## [Required work]
Find each line in the entries below that contains the word "sidebar" and copy it. Match case exactly.

## [Entries provided]
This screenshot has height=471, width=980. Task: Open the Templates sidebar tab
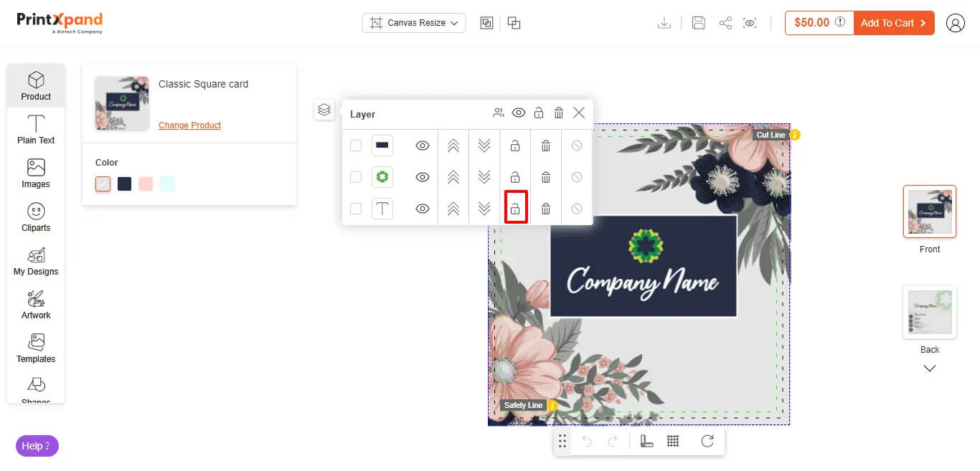[36, 348]
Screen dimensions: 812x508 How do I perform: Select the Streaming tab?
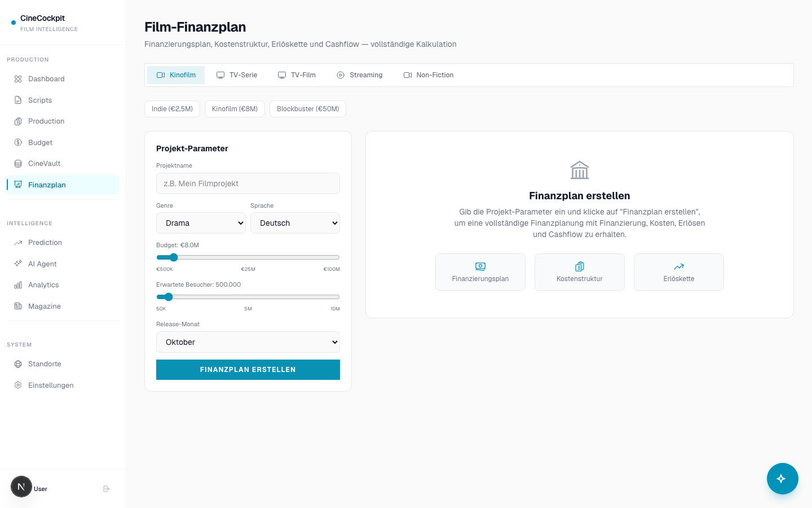click(360, 75)
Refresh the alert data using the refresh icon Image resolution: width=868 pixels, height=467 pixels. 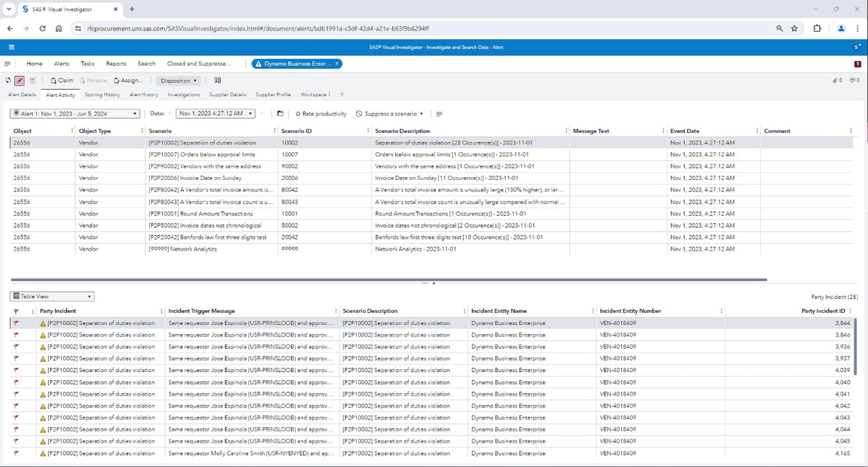point(7,80)
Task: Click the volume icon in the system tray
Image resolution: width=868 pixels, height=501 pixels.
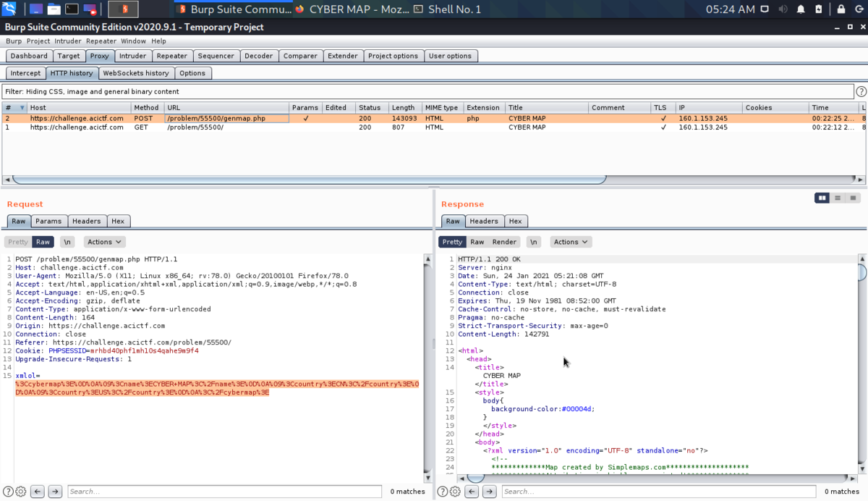Action: tap(783, 9)
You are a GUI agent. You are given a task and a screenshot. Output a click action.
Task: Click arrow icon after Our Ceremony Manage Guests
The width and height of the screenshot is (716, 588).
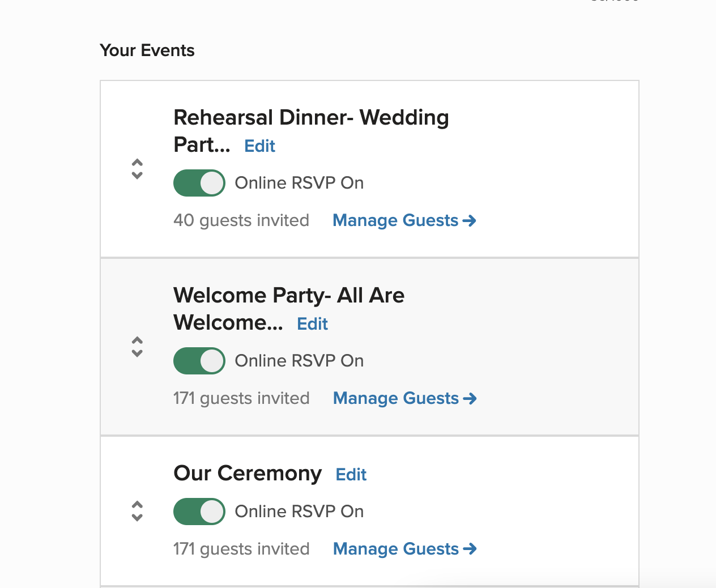point(470,549)
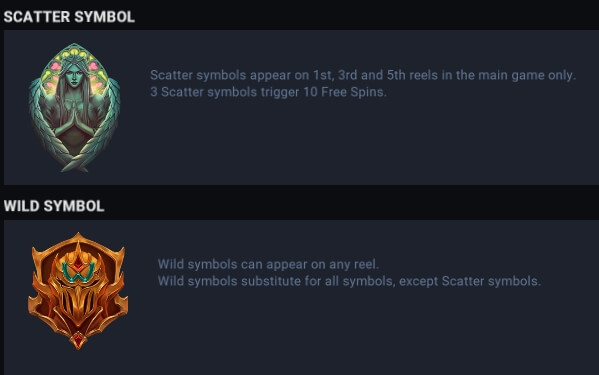599x375 pixels.
Task: Click the 'Wild symbols substitute for all symbols' line
Action: (x=350, y=281)
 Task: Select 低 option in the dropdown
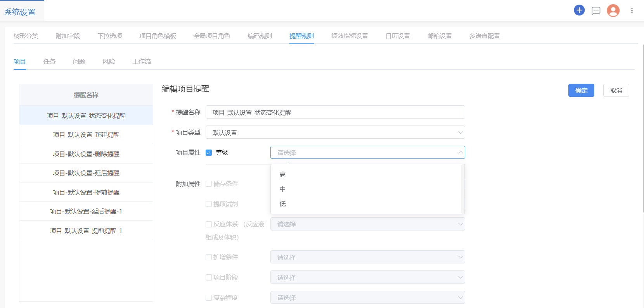pyautogui.click(x=282, y=204)
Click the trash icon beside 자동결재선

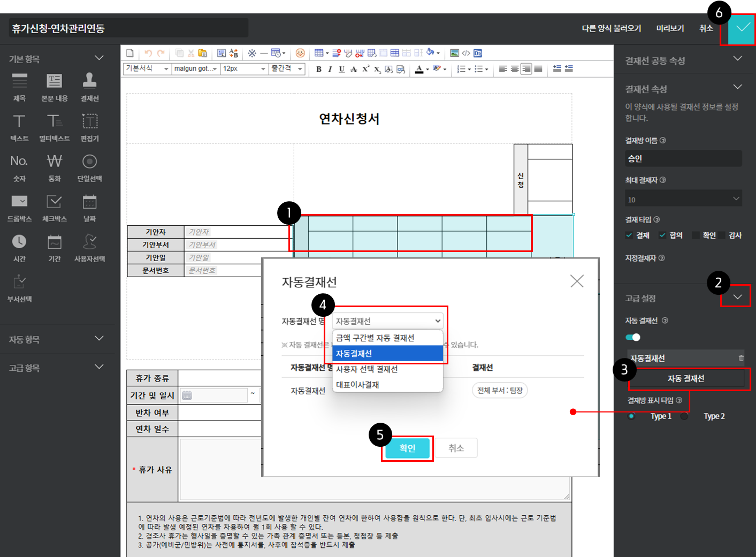tap(741, 358)
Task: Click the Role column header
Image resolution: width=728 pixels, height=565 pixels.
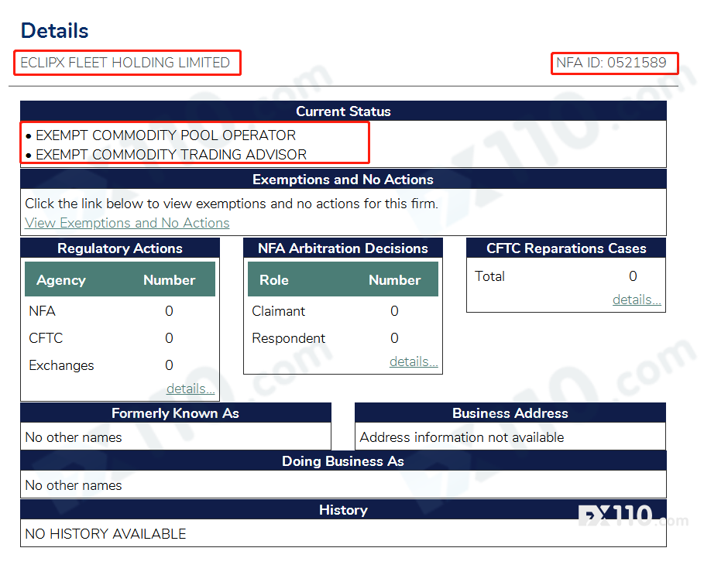Action: (x=274, y=280)

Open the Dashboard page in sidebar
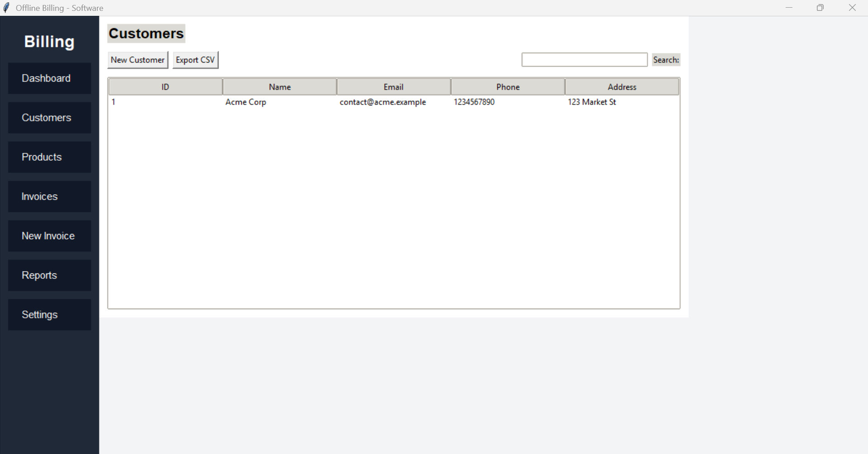pyautogui.click(x=49, y=78)
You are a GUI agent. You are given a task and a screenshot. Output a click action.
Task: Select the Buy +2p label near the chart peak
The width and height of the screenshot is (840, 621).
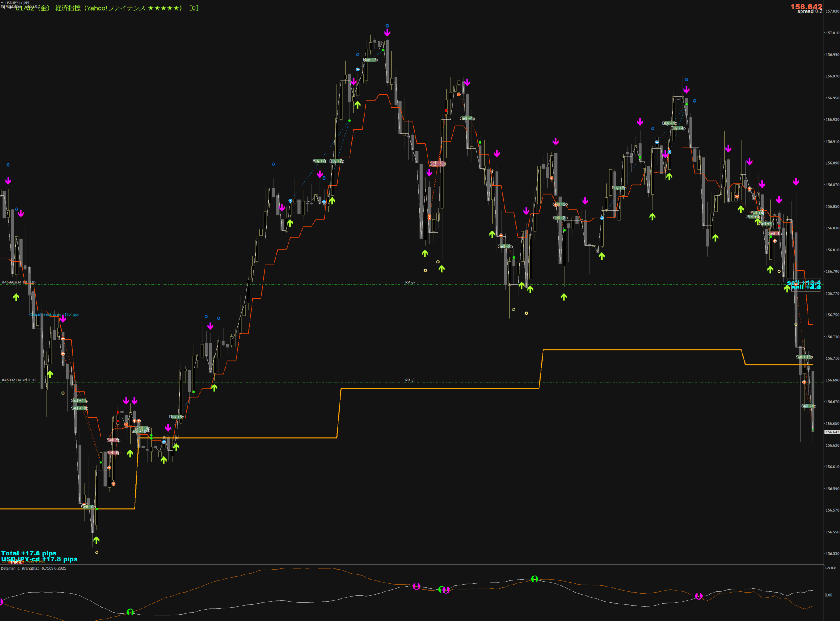pyautogui.click(x=370, y=60)
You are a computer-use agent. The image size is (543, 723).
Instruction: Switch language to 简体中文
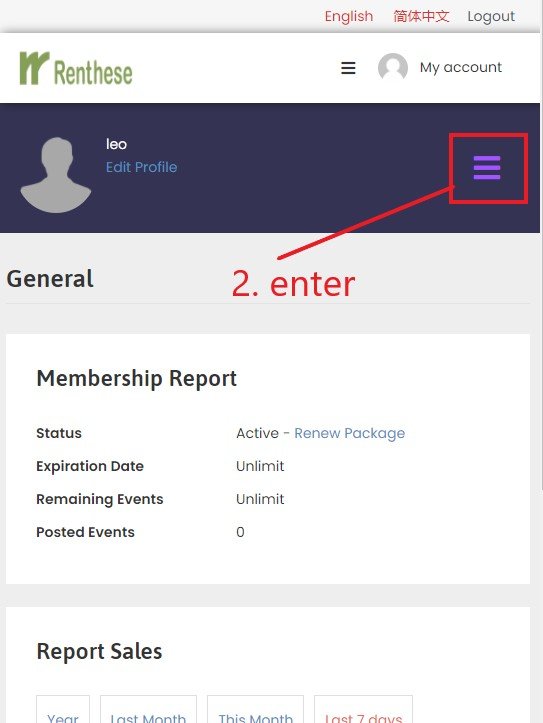421,16
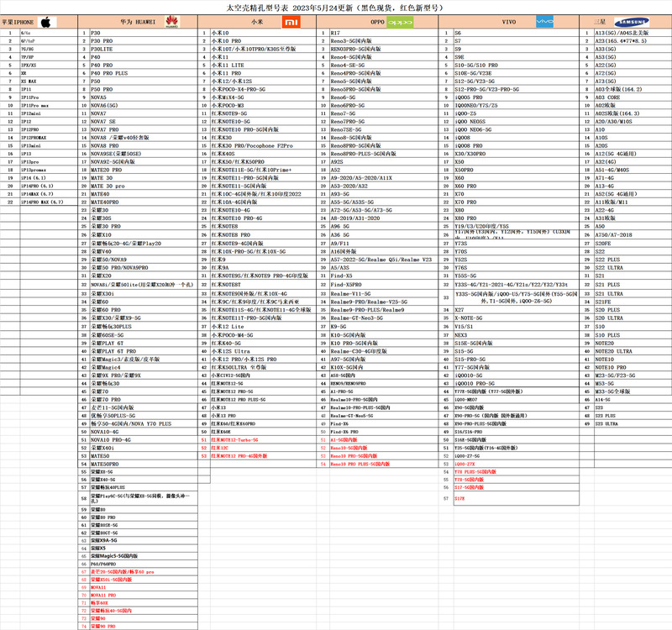Click the Samsung logo badge
672x630 pixels.
632,22
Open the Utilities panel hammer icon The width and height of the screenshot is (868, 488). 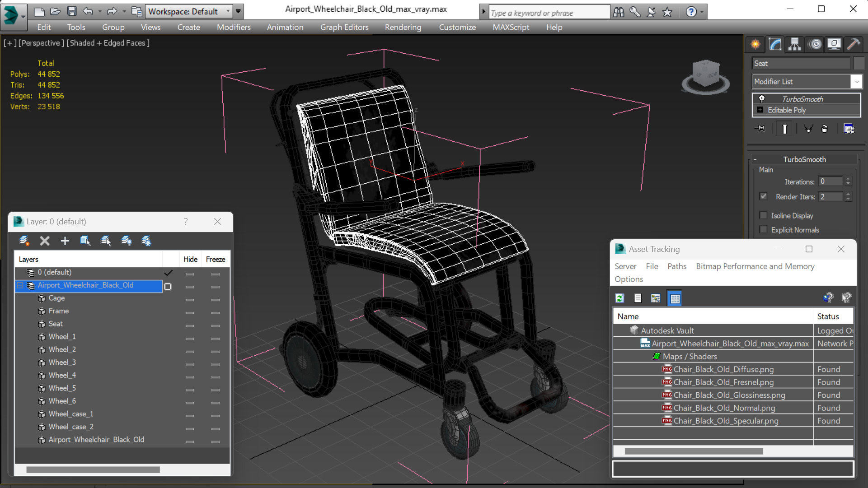pyautogui.click(x=854, y=44)

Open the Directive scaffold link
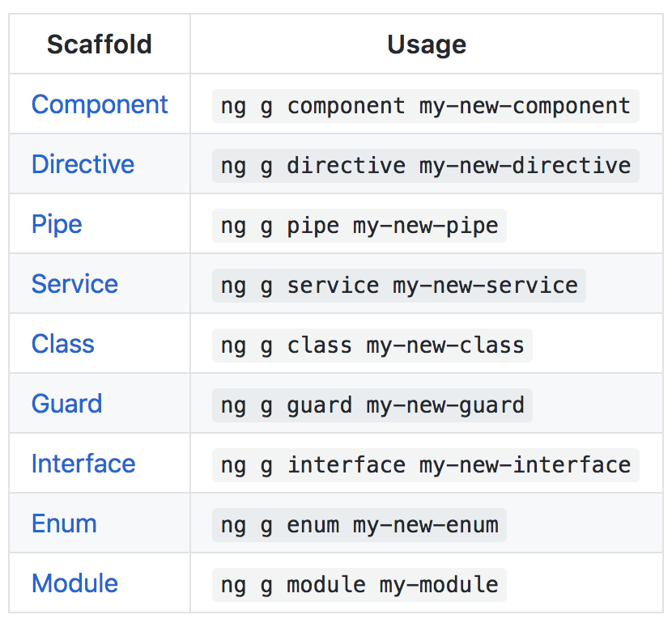click(x=83, y=164)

## [Response to this exercise]
This screenshot has height=471, width=980. Task: Open the Templates sidebar tab
Open the Dashboard page in sidebar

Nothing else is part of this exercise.